Some of the lines below need repeating. Reproduce exactly those between the lines holding "Task: Expand the 10000 units dropdown" and "Given: Expand the ~Projects collection folder", inclusive.

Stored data
== Segment start ==
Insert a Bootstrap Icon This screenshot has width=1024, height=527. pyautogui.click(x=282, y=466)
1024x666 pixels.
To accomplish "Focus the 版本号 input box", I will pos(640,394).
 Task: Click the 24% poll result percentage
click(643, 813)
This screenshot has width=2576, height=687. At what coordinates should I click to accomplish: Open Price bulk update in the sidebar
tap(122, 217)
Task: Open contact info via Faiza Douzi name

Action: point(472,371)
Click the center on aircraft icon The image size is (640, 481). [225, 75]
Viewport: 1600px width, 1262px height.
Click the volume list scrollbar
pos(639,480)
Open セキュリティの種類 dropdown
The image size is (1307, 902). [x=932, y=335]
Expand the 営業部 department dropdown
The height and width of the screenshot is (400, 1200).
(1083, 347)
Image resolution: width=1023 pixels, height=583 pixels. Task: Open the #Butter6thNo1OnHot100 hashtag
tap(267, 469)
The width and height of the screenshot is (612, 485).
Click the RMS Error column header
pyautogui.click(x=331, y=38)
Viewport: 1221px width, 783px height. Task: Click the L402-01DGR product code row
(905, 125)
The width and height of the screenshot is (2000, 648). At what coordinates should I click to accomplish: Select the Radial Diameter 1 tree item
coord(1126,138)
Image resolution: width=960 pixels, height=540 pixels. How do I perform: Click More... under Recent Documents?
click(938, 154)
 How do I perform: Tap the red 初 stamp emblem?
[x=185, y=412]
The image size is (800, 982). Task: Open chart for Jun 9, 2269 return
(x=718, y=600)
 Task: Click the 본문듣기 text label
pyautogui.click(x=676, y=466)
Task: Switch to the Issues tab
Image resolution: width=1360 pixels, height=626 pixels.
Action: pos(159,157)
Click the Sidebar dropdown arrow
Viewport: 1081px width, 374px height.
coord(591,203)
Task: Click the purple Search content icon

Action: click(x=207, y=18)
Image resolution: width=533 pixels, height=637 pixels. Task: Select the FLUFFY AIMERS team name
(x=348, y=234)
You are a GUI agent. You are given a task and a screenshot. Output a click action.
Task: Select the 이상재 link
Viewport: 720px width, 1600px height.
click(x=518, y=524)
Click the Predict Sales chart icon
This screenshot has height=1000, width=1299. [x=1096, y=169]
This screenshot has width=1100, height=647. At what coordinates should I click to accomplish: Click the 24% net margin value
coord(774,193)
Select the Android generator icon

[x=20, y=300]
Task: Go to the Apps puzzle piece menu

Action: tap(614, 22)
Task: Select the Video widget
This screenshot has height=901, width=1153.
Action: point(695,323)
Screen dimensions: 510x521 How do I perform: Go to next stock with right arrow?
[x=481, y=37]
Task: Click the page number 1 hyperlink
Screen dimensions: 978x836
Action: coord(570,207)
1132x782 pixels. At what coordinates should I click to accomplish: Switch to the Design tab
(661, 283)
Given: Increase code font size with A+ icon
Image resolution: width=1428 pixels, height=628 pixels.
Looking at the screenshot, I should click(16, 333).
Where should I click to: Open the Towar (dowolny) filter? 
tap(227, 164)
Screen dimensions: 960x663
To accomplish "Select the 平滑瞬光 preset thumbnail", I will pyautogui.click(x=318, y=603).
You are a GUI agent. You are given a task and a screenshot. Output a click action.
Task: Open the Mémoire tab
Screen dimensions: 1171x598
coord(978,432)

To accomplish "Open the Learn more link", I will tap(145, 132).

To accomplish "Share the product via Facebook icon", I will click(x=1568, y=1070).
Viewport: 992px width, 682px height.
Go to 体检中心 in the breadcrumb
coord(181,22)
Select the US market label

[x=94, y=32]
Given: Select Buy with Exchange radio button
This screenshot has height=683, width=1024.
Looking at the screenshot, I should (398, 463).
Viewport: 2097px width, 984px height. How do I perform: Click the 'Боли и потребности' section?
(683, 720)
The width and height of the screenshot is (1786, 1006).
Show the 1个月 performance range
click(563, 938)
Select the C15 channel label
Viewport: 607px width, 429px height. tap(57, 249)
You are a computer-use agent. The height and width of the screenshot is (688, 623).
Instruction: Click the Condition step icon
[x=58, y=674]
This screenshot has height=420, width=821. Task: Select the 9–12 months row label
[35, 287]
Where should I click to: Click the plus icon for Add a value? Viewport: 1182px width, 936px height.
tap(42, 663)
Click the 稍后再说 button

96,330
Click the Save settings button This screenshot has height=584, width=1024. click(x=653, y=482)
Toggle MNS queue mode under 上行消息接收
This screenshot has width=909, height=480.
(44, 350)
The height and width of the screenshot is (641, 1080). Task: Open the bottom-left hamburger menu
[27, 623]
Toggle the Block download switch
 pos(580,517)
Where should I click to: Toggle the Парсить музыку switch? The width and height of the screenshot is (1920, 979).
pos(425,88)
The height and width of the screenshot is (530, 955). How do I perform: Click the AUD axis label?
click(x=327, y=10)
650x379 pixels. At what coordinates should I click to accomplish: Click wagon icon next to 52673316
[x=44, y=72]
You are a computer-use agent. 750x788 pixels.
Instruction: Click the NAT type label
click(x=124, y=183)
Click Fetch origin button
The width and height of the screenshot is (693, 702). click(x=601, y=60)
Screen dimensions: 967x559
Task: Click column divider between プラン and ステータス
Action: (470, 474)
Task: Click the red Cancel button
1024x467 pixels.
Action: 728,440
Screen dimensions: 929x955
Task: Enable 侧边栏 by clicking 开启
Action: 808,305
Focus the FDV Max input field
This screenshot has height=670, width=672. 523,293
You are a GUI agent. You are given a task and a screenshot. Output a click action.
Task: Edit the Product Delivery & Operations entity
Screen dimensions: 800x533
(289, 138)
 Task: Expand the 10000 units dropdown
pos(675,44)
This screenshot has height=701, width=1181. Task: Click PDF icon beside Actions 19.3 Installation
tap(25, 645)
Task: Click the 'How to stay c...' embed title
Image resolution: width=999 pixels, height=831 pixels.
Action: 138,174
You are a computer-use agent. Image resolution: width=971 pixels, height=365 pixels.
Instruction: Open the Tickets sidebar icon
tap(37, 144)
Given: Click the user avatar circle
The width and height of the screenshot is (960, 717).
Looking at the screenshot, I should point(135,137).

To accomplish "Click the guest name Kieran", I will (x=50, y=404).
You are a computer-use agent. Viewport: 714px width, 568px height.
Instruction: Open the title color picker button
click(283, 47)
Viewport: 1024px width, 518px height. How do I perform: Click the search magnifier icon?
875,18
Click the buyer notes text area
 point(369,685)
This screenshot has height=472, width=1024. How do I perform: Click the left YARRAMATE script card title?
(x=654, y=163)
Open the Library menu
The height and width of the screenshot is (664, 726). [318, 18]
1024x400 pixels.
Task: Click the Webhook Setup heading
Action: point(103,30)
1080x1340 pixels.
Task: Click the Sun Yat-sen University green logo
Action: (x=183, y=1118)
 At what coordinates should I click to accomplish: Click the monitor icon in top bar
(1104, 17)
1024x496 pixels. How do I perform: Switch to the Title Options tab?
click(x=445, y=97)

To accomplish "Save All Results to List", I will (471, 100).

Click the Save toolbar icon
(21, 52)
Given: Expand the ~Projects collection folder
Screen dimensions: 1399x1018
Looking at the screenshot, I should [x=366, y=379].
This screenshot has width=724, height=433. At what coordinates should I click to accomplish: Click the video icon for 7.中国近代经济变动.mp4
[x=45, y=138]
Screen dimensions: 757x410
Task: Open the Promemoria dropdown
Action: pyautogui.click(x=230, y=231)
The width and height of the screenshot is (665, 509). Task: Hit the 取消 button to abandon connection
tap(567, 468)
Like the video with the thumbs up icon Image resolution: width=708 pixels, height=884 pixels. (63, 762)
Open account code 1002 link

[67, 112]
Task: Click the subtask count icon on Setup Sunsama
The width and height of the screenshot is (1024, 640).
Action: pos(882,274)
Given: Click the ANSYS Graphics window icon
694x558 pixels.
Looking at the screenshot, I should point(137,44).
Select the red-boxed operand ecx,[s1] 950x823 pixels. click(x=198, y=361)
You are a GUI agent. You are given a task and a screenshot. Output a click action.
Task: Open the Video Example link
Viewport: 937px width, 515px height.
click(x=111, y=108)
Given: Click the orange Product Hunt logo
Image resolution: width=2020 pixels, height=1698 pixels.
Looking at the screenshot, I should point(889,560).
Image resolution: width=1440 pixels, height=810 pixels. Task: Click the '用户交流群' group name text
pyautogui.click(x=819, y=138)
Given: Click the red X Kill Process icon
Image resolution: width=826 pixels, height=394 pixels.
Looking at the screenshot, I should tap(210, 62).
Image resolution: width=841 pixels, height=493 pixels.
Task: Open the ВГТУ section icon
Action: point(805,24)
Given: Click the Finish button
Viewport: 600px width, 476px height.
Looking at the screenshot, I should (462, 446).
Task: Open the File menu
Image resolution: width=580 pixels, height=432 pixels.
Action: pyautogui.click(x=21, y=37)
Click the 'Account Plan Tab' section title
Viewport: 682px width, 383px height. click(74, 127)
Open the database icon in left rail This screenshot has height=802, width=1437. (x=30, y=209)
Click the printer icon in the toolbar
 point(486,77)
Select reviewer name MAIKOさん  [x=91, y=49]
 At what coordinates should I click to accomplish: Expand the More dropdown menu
== Segment end ==
### SOLUTION FOR THIS TASK
 Task: Expand the 10000 units dropdown
pos(675,44)
This screenshot has height=701, width=1181. Task: Click PDF icon beside Actions 19.3 Installation
tap(25, 645)
Task: Click the 'How to stay c...' embed title
Image resolution: width=999 pixels, height=831 pixels.
Action: 138,174
You are a computer-use agent. Image resolution: width=971 pixels, height=365 pixels.
Instruction: Open the Tickets sidebar icon
tap(37, 144)
Given: Click the user avatar circle
The width and height of the screenshot is (960, 717).
Looking at the screenshot, I should point(135,137).

To accomplish "Click the guest name Kieran", I will (x=50, y=404).
You are a computer-use agent. Viewport: 714px width, 568px height.
Instruction: Open the title color picker button
click(283, 47)
Viewport: 1024px width, 518px height. How do I perform: Click the search magnifier icon?
875,18
Click the buyer notes text area
 point(369,685)
This screenshot has height=472, width=1024. How do I perform: Click the left YARRAMATE script card title?
(x=654, y=163)
Open the Library menu
The height and width of the screenshot is (664, 726). [318, 18]
1024x400 pixels.
Task: Click the Webhook Setup heading
Action: point(103,30)
1080x1340 pixels.
Task: Click the Sun Yat-sen University green logo
Action: (x=183, y=1118)
 At what coordinates should I click to accomplish: Click the monitor icon in top bar
(1104, 17)
1024x496 pixels. How do I perform: Switch to the Title Options tab?
click(x=445, y=97)

To accomplish "Save All Results to List", I will (471, 100).

Click the Save toolbar icon
(21, 52)
Given: Expand the ~Projects collection folder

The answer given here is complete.